[Start of section]

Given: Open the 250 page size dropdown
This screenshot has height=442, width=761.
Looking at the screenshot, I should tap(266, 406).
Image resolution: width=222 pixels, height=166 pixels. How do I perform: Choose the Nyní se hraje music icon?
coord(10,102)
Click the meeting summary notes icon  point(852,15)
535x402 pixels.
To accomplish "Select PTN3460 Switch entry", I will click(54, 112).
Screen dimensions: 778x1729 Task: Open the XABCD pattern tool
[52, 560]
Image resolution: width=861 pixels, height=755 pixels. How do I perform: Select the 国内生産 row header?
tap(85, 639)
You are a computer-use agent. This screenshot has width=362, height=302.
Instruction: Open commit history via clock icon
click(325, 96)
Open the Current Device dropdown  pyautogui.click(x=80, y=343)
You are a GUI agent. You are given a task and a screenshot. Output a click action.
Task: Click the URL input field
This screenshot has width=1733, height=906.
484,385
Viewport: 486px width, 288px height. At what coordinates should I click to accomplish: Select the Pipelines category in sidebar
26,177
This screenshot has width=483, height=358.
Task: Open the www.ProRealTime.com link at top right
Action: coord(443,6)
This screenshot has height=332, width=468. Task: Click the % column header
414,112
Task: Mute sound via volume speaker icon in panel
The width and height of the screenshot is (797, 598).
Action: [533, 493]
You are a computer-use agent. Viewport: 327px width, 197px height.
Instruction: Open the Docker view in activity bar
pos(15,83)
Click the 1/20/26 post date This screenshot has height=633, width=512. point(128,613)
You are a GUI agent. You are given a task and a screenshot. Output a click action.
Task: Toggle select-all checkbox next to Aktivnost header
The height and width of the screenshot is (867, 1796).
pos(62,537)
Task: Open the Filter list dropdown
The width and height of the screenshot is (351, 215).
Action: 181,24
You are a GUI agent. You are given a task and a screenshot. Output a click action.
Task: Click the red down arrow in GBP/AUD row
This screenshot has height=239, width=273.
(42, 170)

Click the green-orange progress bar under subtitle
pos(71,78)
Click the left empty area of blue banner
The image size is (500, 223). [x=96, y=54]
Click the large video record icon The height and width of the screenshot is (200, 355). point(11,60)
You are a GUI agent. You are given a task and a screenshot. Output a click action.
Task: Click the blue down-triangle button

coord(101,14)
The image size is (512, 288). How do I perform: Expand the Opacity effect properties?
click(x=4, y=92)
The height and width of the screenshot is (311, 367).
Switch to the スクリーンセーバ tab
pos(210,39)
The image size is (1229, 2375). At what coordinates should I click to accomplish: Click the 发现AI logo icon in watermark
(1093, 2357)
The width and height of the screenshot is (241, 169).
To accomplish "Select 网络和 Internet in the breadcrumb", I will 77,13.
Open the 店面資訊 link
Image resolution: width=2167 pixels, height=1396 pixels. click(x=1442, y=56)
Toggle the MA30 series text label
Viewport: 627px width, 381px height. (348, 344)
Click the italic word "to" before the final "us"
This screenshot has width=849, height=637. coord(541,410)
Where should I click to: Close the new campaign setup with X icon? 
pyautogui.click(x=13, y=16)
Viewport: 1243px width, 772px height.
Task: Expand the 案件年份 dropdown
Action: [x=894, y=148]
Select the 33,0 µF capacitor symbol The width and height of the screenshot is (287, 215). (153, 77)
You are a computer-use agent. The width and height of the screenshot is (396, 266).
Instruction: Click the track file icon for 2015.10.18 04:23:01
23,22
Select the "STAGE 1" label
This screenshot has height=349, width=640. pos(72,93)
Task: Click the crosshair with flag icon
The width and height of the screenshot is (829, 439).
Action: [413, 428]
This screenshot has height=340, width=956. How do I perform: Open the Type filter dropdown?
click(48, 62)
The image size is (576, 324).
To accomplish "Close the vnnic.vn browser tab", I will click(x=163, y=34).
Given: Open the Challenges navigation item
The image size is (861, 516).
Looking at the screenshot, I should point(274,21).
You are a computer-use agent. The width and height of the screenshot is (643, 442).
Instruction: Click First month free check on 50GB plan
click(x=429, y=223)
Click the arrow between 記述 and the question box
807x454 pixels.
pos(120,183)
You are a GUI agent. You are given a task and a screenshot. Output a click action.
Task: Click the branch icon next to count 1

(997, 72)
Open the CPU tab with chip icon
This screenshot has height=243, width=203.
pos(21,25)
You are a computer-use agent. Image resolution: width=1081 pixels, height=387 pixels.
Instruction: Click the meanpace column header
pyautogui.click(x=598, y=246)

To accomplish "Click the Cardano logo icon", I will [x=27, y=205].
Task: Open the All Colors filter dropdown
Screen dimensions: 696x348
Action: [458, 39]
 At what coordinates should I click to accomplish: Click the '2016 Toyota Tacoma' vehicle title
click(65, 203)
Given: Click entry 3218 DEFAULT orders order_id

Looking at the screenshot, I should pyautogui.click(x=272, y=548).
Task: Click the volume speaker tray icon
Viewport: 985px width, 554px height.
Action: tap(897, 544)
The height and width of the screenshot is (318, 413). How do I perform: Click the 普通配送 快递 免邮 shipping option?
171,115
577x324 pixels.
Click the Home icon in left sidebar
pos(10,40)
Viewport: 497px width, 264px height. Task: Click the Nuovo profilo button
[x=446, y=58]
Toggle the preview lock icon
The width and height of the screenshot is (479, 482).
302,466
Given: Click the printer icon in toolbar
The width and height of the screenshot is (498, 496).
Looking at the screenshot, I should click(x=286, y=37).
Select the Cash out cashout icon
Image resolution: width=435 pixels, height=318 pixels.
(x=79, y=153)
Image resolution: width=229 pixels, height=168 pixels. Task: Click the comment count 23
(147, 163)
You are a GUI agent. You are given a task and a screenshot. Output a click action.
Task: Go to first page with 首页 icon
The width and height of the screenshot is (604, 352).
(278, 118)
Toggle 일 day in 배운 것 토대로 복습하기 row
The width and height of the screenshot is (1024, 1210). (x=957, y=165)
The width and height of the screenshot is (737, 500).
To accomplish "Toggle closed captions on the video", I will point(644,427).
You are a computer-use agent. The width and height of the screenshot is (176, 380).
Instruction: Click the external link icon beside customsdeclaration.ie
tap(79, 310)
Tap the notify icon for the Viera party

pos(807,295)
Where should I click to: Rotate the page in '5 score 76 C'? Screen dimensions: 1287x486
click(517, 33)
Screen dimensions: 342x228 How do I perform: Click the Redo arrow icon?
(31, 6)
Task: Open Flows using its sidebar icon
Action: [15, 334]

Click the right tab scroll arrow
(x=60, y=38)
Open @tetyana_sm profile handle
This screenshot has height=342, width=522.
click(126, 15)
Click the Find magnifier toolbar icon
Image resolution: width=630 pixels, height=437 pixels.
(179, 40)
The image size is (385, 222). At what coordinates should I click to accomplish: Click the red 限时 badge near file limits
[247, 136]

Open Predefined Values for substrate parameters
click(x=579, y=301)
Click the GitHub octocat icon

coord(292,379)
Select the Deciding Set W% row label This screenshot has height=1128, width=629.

[End of section]

### Task brief
An exact, complete copy of the lines above from the one with "Click the Home icon in left sidebar" through the one with "Task: Go to first page with 首页 icon" is the whole answer.

### Worked solution
Click the Home icon in left sidebar
pos(10,40)
Viewport: 497px width, 264px height. Task: Click the Nuovo profilo button
[x=446, y=58]
Toggle the preview lock icon
The width and height of the screenshot is (479, 482).
302,466
Given: Click the printer icon in toolbar
The width and height of the screenshot is (498, 496).
Looking at the screenshot, I should click(x=286, y=37).
Select the Cash out cashout icon
Image resolution: width=435 pixels, height=318 pixels.
(x=79, y=153)
Image resolution: width=229 pixels, height=168 pixels. Task: Click the comment count 23
(147, 163)
You are a GUI agent. You are given a task and a screenshot. Output a click action.
Task: Go to first page with 首页 icon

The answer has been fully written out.